We conclude that uterine cervical multicystic mass with diffusion restricted solid components may be suggestive for LEGH-AC, and computed DWI with higher b-value may be helpful for the diagnosis. Some LEGH may be undistinguishable from LEGH-AC on unenhanced MRI including DWI, gradual contrast-enhancement pattern on DCE-MRI may be suggestive for their benignity.

Acknowledgements

No acknowledgement found.

References

  1. Takatsu A, et al. Preoperative differential diagnosis of minimal deviation adenocarcinoma and lobular endocervical glandular hyperplasia of the uterine cervix: a multicenter study of clinicopathology and magnetic resonance imaging findings. Int J Gynecol Cancer. 21:1287-1296, 2011.
  2. Mikami Y. Gastric-type mucinous carcinoma of the cervix and its precursors - historical overview. Histopathology 76:102-111, 2020.
  3. Holl K, et al. Human papillomavirus prevalence and type-distribution in cervical glandular neoplasias: Results from a European multinational epidemiological study. Int. J. Cancer 137:2858-2868, 2015.
  4. Nishio S, et al. Analysis of gastric-type mucinous carcinoma of the uterine cervix — An aggressive tumor with a poor prognosis: A multi-institutional study. Gynecol Oncol 153:13-19, 2019.
  5. Ohya A, et al. Uterine cervical adenocarcinoma associated with lobular endocervical glandular hyperplasia: Radiologic–pathologic correlation. J Obstet Gynaecol Res. 44:312-322, 2018.

Figures

Table. 1. Case summary: LEGH-AC (LEGH-associated adenocarcinoma)

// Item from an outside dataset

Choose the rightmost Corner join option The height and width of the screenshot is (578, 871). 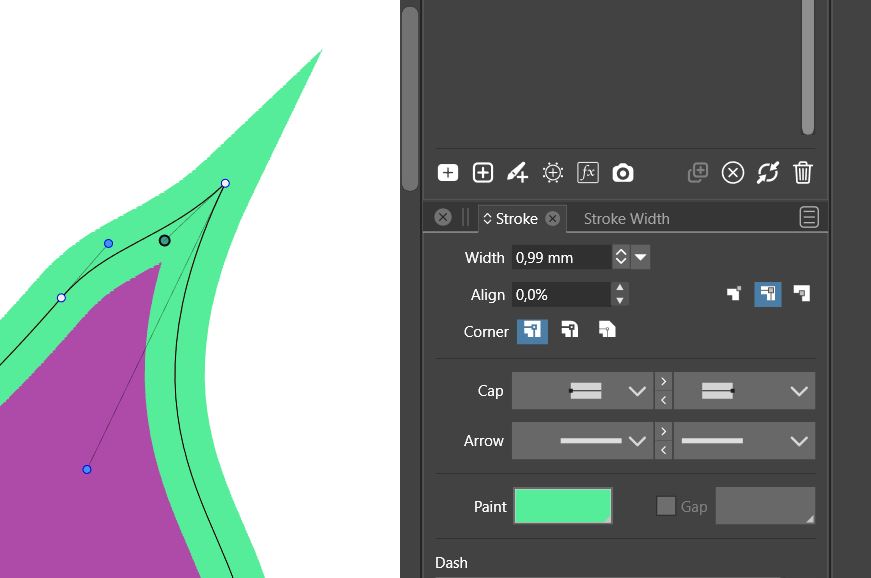click(606, 331)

Table. 2. Case summary: LEGH

LEGH-AC: Multicystic mass with solid components exhibiting sponge-like slight high intensity on T2WI, high intensity on DWI with relatively low ADC (1.54 x 10-3mm2/s), maintained high signal intensity on computed DWI (b=1500s/mm2) suggesting diffusion restriction, and rapid & prolonged contrast-enhancement pattern on DCE-MRI.

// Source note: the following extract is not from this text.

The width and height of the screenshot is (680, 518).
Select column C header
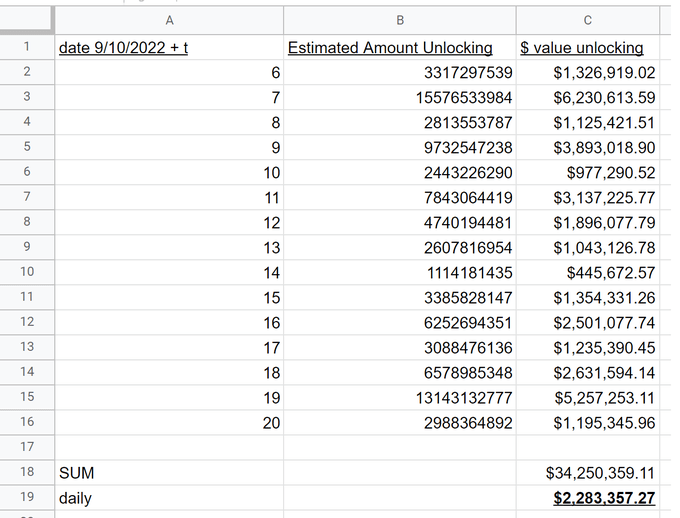click(x=587, y=20)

LEGH-AC: Multicystic mass with solid components exhibiting sponge-like slight high intensity on T2WI, intense contrast-enhancement on CE-fsT1WI, high intensity on DWI with relatively high ADC (1.88 x 10-3mm2/s), decreased signal intensity on computed DWI (b=1500s/mm2) suggesting T2 shine-through effect, and rapid & prolonged contrast-enhancement pattern on DCE-MRI.

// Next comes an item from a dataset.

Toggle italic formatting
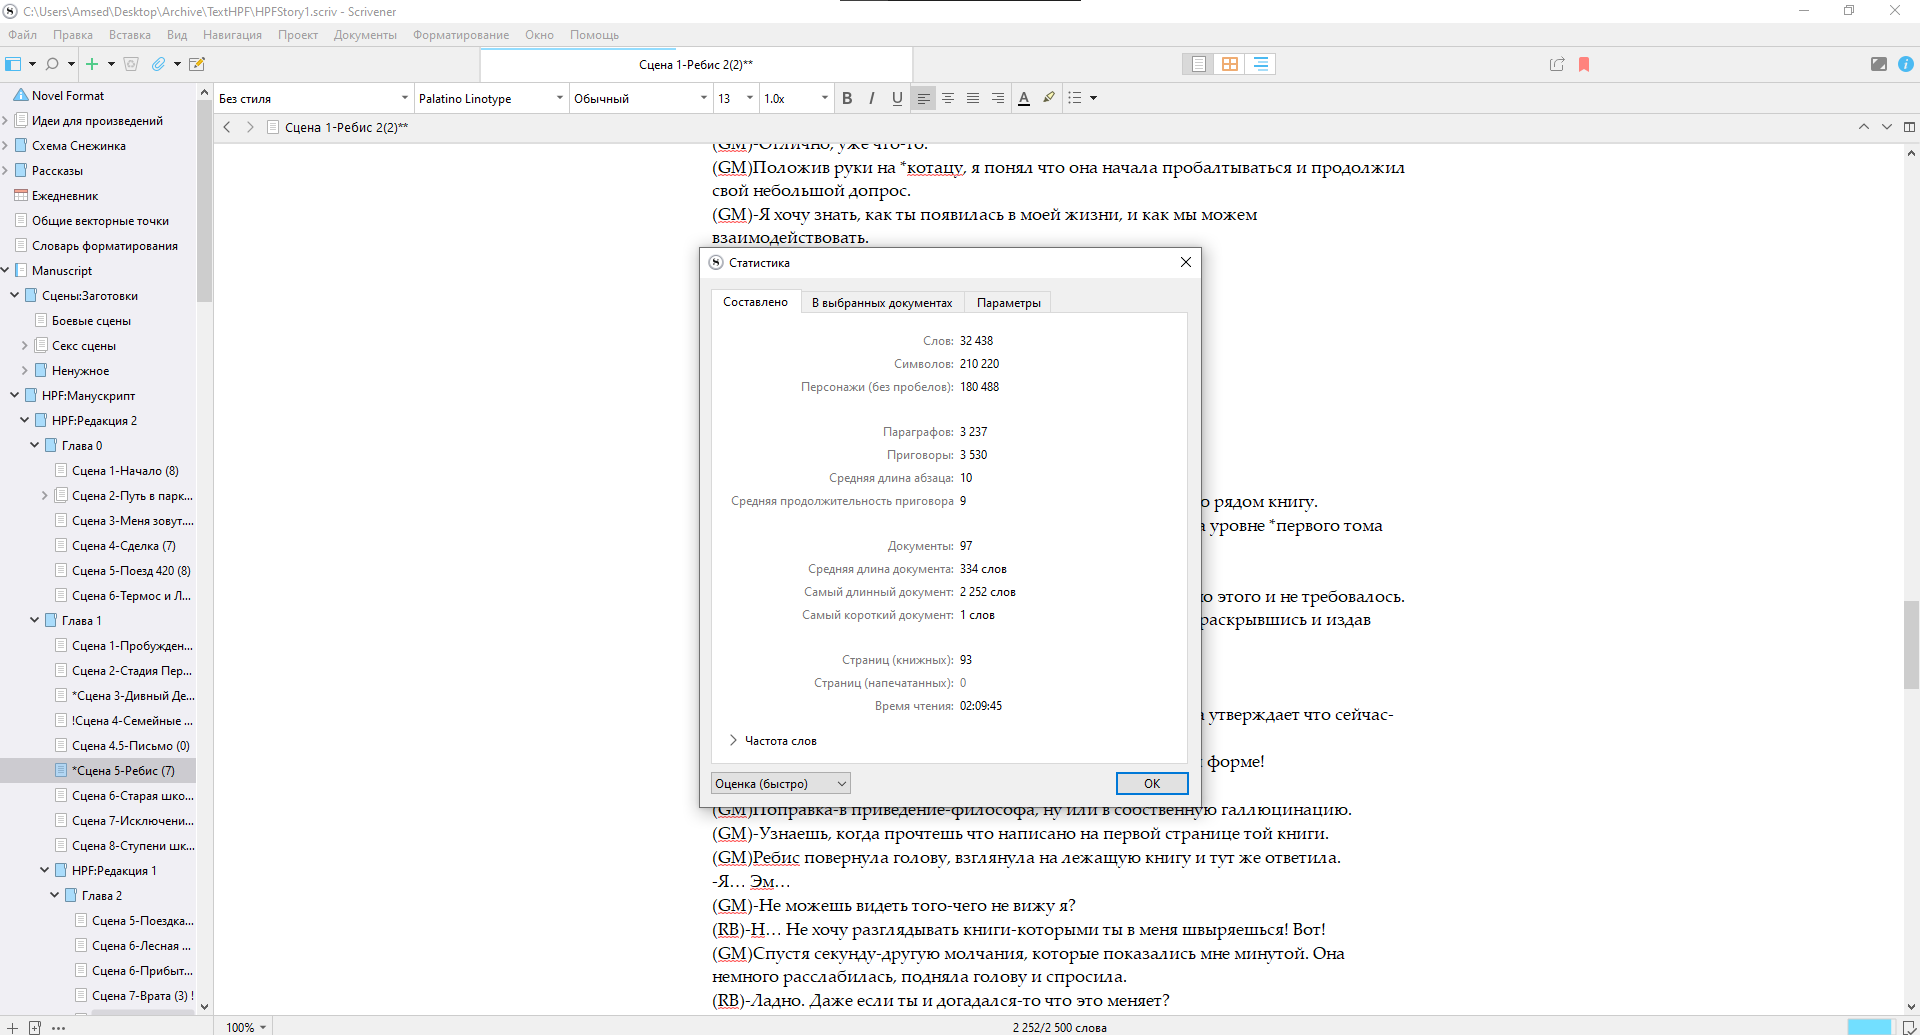 click(872, 98)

LEGH: Multicystic mass with solid components exhibiting sponge-like slight high intensity on T2WI, high intensity on DWI with relatively high ADC (2.29 x 10-3mm2/s), decreased signal intensity on computed DWI (b=1500s/mm2) suggesting T2 shine-through effect, and gradual contrast-enhancement pattern on DCE-MRI.